Operators of critical infrastructure, enterprises and organizations can help protect the SATCOM ecosystem by implementing the following measures:

  • Leverage the use of tools with transmission security protections to conceal traffic volumes, mask traffic sources and destinations, as well as validate that remote terminal access sessions are authorized.
  • Install filtering devices on antennas to mitigate localized interference from non-malicious (unintentional) ground jamming from other wireless devices.
  • Work with satellite operators or network providers to understand possible data leakage scenarios and mitigate risk of exposed geolocation information.
  • Configure Internet exposed SATCOM and mobile communications devices with non-descriptive naming conventions and identifiers.

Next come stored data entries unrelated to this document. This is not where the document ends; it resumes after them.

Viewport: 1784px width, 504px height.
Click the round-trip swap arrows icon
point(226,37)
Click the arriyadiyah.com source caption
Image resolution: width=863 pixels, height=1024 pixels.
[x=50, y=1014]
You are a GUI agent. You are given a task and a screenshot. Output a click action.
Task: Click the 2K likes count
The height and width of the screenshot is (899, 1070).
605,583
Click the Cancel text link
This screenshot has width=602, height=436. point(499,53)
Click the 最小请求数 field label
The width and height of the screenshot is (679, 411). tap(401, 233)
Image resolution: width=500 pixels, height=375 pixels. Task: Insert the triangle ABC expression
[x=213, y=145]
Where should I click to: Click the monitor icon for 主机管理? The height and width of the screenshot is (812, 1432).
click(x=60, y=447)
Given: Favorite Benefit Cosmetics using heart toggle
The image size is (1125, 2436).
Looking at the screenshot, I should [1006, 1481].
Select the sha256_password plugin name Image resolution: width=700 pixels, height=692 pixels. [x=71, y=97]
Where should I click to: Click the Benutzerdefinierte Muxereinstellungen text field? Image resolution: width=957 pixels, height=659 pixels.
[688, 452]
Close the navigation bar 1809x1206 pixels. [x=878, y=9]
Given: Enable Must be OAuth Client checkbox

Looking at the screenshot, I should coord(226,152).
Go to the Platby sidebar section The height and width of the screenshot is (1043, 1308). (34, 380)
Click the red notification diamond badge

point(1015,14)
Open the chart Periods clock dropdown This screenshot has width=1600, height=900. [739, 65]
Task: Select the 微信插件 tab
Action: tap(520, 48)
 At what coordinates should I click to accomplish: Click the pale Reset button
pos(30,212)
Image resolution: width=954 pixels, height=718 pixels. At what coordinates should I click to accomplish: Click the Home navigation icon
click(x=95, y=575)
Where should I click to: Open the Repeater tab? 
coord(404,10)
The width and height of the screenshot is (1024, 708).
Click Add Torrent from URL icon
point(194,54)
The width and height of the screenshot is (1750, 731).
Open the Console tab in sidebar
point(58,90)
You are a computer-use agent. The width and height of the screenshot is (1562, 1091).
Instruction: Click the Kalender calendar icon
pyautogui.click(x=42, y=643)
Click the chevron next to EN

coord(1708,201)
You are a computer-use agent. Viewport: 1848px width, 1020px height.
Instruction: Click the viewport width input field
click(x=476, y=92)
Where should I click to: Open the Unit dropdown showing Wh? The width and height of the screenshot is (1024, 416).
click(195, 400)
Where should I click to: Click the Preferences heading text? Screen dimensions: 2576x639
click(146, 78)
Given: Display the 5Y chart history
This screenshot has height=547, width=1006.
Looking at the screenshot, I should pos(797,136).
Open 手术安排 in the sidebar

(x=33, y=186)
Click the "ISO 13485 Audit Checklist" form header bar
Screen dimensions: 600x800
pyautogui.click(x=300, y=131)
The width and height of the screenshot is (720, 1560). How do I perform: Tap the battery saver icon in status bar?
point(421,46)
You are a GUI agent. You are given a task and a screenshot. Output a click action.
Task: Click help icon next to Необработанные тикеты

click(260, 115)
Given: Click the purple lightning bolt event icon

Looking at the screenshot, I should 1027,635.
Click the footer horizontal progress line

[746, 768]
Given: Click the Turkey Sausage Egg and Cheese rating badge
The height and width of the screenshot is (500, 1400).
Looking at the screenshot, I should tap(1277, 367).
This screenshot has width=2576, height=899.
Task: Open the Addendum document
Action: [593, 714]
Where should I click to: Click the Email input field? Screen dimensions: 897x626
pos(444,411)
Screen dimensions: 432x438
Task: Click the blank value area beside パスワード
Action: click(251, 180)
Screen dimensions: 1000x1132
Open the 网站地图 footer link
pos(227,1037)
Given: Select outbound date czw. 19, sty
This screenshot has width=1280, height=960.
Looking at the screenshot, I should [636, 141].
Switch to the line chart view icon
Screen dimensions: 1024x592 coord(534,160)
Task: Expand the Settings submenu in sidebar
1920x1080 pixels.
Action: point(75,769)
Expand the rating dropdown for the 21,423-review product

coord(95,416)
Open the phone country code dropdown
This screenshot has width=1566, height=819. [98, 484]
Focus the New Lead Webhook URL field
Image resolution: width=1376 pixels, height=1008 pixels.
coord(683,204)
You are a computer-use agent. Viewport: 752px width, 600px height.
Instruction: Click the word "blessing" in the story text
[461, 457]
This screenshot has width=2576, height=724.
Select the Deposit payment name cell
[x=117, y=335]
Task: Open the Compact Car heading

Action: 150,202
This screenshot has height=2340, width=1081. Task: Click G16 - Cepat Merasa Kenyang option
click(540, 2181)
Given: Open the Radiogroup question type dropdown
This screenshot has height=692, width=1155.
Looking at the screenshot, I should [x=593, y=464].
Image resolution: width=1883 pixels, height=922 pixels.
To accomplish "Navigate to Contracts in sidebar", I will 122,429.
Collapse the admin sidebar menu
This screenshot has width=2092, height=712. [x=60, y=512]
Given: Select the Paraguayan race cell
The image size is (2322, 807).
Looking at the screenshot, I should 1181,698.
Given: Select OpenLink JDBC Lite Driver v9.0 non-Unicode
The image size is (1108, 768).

This can make it harder for threat actors to identify the devices on the network and which ones may have existing vulnerabilities that can be exploited.
  • Ensure SATCOM equipment and software developers use secure software development practices (e.g. avoid the use of hardcoded backdoors or of weak encryption and authentication mechanisms).

As a general best practice, both SATCOM network providers and their customers should implement the following mitigations to protect their networks and the whole SATCOM ecosystem:

  • Enforce the principle of least privilege, where users are given only the set of privileges they need to perform authorized tasks.
  • Enable automatic updates of IT equipment and patch known exploited vulnerabilities as soon as possible.
  • Use intrusion detection systems to monitor and identify unwanted traffic (e.g. port scans) on the network. Vulnerability assessment services or tools should be used to scan the network for vulnerabilities.
  • Segment the corporate IT network from operational technology (OT) and Internet of Things (IoT) networks to minimize compromise of sensitive information in the event of a security breach.
  • Secure satellite connected communications devices by changing vendor-supplied default credentials, using multi-factor authentication, and encrypting data generated from them.
  • Develop an IT recovery plan as part of an overall business continuity strategy in the event that satellite communications services become unavailable.
  • Establish a robust supply chain risk management strategy to reduce the chance of acquiring and deploying potentially vulnerable products into the satellite communications ecosystem. This should include applying security clauses in procurement contracts and purchasing telecommunications equipment and services from trusted vendors.